Revision history for this message
Chris Rossi (chris-archimedeanco) wrote :

I've looked into this and I think I could fix this if this check were being done server side. Validation for tags is done using this regular expression:

"^[a-zA-Z0-9\-\._]+$"

This could be changed to this, which is equivalent for ascii input:

"^[\w\d\-\._]+$"

The difference is that in Python if the re.UNICODE flag is supplied, the \w and \d metacharacters match any "word" or "digit" characters as defined in Unicode, and not just ascii a-zA-Z and 0-9 respectively.

While there does seem to be an implementation of this log server side, I can't tell exactly when, if ever, it is called.
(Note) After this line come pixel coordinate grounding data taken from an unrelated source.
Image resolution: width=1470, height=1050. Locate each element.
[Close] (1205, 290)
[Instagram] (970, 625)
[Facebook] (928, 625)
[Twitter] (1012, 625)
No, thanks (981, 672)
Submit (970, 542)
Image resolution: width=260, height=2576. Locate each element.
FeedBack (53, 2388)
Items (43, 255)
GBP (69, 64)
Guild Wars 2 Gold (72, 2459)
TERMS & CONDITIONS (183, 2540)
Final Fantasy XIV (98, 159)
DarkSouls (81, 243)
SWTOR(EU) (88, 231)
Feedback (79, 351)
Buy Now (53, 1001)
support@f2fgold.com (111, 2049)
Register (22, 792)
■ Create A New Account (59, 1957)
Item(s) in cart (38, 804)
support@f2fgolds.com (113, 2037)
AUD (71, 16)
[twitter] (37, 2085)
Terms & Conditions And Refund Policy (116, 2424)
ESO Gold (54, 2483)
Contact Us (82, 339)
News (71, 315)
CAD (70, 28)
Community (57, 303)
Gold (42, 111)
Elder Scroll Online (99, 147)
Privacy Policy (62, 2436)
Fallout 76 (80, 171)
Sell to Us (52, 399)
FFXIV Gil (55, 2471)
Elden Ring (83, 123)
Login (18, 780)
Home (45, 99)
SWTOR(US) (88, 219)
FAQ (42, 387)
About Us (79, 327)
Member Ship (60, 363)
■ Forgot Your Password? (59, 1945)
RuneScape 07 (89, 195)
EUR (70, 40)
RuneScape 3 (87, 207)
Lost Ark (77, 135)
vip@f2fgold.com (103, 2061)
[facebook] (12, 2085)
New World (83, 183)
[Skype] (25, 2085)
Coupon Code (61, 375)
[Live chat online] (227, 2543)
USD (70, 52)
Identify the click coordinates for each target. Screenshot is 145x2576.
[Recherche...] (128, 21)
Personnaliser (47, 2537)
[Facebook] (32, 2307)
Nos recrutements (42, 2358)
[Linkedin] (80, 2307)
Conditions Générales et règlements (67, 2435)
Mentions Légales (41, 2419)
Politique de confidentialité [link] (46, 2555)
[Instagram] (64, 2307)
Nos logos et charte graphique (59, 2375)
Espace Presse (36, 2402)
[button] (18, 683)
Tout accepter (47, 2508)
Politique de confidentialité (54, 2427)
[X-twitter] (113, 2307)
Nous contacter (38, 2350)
In most cases the equivalent client side logic is called. This logic uses the same regular expression for validation, but per the ecmascript standard, \w and \d are not unicode-aware and match only their ascii equivalents. (Some cursory googling reveals that some browsers break the standard here and implement these as unicode-aware, but behavior is not uniform. Chromium appears to follow the standard.)

I did find as a result of some Googling, this js library which claims to provide Unicode regular expressions:

http://xregexp.com/plugins/

Potentially, also, we could use a server call to do the validation and consolidate all tag validation into a single place in Python code.

Since the solution for this is going to involve the client side code, this might be a good candidate for handing to Balasz.